The noise! The smell! The apparent chaos, the piles of sacks, full and empty, even  some, she was told, in a pile to be sent back to the prisons for restitching. Anna was shown to her Casualty room. She had  a base, a roof over her head and, supposedly, food!

Chapter Thirty ~ Anna and the Railway

Anna tried the door into the staff carriage to find it open. Luckily it was empty. She slipped in with the intention of a thorough wash and clean up. First, she hung her cloak on a dressmaker’s dolly and gave it good brush. Salt still hung in the heavy cloth. Afterwards, she washed her hair and had a good scrub. She ate some of the soft white bread, which seemed on offer, longing for a taste of black rye that was more to her taste. The heavy train, clicking at every joint in the rail, set up a pattern of noise that rang in her head as they passed through the beautiful, empty country. Was this a country at war? It was only passing wagons holding artillery pieces, their snouts pointing to heaven and longer wagons with horses, noses to tail, nose to tail, that convinced her that this was the enemy. At one point they drew into a siding to allow a fast troop train to rush by on a single line stretch where the ‘up’ track was being repaired. The gangers lifted their shovels and picks in salute to the Red Cross as they continued on their way. At last they drew into the southern branch line at Basingstoke, where ambulances waited to take the wounded to West Ham House and Danes Hill.

The guard moved her to the downside where there was no platform. As he handed her down the side of the van Anna slipped and fell. Her canvas bag dropped six feet to the granite chips ballasting the rail. She cursed in a string of Flemish, to the amazement of the railwayman, who found it difficult to realise that the world spoke in a different language to English. He gathered her up and told her to board the next train travelling west, indicating the way with a wave of his arm. It was a long wait and when it did arrive it was a goods train, each wagon guarded by a soldier armed with a rifle. Not her train she decided, slumping down onto a platform bench. The station stank of steam, oil, people and dust, old dust. Her cape collected all this a she huddled on the hard slats, trying to fall asleep as the station slowed down its ceaseless wartime activity.

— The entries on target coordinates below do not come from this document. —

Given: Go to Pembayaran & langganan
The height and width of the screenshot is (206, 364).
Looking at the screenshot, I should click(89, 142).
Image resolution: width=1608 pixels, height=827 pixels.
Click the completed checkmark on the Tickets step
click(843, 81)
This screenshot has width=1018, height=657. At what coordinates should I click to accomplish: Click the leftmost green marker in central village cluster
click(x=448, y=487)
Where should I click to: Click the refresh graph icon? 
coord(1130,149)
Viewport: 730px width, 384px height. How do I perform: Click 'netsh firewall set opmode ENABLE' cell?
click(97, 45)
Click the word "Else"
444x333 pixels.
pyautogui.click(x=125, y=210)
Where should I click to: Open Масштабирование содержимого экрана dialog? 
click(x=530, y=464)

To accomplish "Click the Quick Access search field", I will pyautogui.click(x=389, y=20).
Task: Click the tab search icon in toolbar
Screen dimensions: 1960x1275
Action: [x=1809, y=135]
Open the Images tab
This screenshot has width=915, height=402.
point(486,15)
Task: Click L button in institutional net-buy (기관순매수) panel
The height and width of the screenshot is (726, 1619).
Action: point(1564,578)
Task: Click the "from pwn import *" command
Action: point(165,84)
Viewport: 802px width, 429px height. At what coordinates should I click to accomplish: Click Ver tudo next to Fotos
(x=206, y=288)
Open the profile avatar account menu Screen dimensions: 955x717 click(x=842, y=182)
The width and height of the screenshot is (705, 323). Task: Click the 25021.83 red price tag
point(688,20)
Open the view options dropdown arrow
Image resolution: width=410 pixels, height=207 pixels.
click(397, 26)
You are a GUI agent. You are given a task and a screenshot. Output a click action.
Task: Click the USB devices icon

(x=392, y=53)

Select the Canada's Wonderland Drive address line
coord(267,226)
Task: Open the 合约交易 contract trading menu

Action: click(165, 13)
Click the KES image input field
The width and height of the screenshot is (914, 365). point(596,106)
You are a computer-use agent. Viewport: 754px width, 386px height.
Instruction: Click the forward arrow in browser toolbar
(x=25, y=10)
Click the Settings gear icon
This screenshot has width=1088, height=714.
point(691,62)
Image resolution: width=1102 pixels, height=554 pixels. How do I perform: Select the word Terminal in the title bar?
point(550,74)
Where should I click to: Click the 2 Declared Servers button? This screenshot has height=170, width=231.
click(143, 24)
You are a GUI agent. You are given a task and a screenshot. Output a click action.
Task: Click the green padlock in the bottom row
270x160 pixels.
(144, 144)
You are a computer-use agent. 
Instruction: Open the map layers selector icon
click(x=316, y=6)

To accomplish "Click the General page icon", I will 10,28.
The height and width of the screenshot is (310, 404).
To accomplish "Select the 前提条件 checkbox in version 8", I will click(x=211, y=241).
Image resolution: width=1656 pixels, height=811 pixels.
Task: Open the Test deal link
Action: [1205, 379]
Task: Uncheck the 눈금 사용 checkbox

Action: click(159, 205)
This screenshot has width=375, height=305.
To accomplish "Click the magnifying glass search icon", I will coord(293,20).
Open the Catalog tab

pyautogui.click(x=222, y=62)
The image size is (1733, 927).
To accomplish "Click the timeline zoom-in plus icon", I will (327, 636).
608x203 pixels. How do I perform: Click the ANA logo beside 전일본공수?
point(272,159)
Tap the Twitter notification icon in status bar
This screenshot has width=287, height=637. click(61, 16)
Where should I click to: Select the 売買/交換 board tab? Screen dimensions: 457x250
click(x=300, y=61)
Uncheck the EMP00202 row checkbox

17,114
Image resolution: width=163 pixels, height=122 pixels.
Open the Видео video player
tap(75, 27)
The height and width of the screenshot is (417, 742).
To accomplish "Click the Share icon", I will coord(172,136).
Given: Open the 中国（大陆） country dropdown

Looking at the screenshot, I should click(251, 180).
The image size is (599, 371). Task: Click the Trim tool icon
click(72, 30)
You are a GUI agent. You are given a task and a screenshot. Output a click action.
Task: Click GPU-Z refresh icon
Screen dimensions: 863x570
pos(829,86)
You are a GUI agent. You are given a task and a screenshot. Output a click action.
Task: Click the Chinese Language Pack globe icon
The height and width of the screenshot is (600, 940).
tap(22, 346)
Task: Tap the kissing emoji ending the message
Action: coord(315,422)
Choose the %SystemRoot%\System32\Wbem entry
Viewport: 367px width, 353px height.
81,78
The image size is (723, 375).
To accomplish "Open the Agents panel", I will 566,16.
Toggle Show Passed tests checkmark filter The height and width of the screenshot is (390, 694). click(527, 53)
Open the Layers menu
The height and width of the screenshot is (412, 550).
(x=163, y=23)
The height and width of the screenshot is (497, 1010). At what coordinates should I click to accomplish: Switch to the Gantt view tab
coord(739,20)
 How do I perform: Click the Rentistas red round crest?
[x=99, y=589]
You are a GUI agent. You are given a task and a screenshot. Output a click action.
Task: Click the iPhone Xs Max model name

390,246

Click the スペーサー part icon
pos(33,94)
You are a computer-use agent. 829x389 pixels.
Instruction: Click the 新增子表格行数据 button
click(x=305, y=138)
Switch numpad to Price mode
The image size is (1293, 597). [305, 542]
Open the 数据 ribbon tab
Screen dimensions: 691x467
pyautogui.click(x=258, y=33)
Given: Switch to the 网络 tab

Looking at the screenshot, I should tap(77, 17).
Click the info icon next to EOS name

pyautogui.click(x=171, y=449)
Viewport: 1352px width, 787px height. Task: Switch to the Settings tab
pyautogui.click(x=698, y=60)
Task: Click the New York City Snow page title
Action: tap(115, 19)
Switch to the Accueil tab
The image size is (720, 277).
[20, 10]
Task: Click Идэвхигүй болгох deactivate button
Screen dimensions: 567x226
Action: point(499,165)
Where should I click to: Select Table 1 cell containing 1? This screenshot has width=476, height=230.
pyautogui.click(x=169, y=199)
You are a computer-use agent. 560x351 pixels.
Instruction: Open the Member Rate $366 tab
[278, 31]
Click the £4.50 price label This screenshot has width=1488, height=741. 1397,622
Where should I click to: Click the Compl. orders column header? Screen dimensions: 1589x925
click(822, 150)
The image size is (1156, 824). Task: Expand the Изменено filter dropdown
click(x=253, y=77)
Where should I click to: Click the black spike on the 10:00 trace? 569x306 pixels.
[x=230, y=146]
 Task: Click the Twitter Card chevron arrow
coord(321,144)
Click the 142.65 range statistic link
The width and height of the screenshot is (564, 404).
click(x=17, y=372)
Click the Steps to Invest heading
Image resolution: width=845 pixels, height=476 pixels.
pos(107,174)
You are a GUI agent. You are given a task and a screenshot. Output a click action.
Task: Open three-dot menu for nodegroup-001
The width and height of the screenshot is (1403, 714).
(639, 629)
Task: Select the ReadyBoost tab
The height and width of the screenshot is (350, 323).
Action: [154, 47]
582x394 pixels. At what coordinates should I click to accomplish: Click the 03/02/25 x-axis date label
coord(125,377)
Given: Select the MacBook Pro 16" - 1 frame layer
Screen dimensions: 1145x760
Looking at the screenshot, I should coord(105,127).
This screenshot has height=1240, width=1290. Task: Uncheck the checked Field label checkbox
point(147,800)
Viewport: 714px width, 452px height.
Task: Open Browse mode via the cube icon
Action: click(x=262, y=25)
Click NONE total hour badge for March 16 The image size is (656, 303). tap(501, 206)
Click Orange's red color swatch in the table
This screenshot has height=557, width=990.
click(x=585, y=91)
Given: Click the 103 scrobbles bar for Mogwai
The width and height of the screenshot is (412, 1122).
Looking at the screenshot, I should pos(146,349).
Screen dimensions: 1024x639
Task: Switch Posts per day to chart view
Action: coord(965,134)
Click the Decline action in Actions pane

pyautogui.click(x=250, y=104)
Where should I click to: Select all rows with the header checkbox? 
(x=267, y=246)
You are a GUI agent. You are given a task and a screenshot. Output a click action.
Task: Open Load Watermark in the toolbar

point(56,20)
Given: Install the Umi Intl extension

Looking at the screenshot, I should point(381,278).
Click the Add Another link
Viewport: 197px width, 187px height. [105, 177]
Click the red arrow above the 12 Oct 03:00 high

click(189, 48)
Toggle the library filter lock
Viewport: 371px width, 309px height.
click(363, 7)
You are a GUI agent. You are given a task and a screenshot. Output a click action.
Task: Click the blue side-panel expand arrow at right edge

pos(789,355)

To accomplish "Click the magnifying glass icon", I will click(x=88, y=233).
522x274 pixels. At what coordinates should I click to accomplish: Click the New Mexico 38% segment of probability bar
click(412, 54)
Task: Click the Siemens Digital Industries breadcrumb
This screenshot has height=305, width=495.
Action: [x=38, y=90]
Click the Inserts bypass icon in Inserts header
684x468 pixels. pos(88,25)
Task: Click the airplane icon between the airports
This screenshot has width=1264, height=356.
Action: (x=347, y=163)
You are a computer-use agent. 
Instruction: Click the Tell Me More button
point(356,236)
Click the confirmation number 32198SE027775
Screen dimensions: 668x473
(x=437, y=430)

The Great Central policeman’s hand fell on her shoulder. Dazed, Anna muttered,

“Goedenavond.”

The policeman gently responded by telling her that sleeping on the station platform was not allowed. Perhaps she should move to the Ladies’ Waiting room. Still full of sleep, she mumbled,

“Ik beginrijp net neit.”

`Got a right one here,` he thought and went to the office to gather a female assistant, if there was one at this time of night!

There was nobody. With the help of an elderly porter he walked the nurse to the empty room. The smell of urine pervaded and he wondered, eyeing the dirt, how it could possibly be called a Ladies’ Room. Anna stretched out on the thinly upholstered bench and settled down for the night.

This was not interrogation as she knew it! No bright lights, no intensity as she had been taught, just a comfortable elderly man with stripes on his arm kindly asking where she had come from and had she identification papers? Anna bent down to her canvas bag. No, it had not been searched, everything in its place and the papers, original service papers stretching back to a training in nursing since her teenage years, all taken from a girl that she had never known and, hopefully, was still alive.

Anna was quite prepared to answer questions arising from the now rather mouldy,  certainly creased sheets and was surprised to be asked,

“How did you get on the manifest of the Warilda?”

She puzzled over the word, then guessing, said that she had been delegated to care for a stretcher case.